I'm working on a problem in calculus and am having difficulty with a specific function and its partial derivative. The function is defined as:
$F(u,v) = \int_{uv}^{u+v}e^{-(u-y)^2}dy$
I'm trying to calculate the partial derivative of this function with respect to $u$, evaluated at $u = 1$. Specifically, I'm looking to find $F'_u(1,v)$.
The correct answer is $(1-v) e^{-(1-v)^2}$
What I've Tried:
- I understand that the process involves applying the Leibniz rule for differentiating under the integral sign.
- I've attempted to differentiate inside the integral, but I'm unsure if I'm applying the rule correctly, especially with the changing limits of integration.
My Question:
Could someone help me understand the correct process for finding $F'_u(1,v)$? I'm particularly interested in:
- The correct application of the Leibniz rule in this context.
- Any special considerations that arise due to the limits of integration being functions of $u$ and $v$
- Detailed steps or explanations would be greatly appreciated, as I'm looking to understand the process thoroughly.

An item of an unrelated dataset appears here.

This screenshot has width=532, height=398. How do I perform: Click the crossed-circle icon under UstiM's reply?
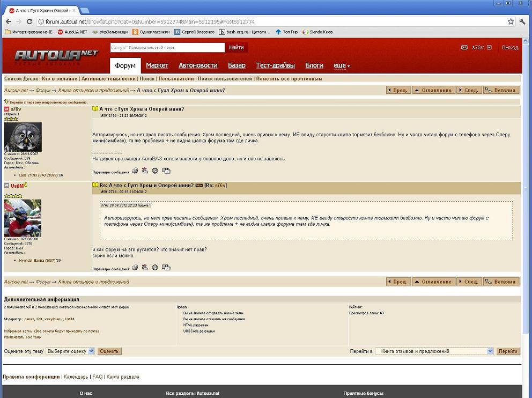(x=155, y=267)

Thank you in advance for your help!
Since you are only interested in the differential w.r.t. $u$, we may regard $v$ as constant. So we'll omit the $v$ completely. Temporarily, regard your $F$ as a function of three variables, and write $$H(a,b,u) = \int_{a}^b g(u,y) dy$$ where $g(u,y) = e^{-(u-y)^2}$. Then your function in question is $$F(u) = \int_{a(u)}^{b(u)} g(u,y)dy = H(a(u),b(u),u).$$ where $a(u) = uv$ and $b(u) = u+v.$ Note that \begin{align*} &H_a = -g(u,a)\\ &H_b = g(u,b)\\ &H_u = \int_a^b g_u(u,y) dy. \end{align*} By the chain rule, \begin{align*} F_u(u) = H_a(a(u),b(u),u) \cdot a_u(u) + H_b (a(u),b(u),u) \cdot b_u(u) + H_u(a(u),b(u),u). \end{align*} Can you take it from here?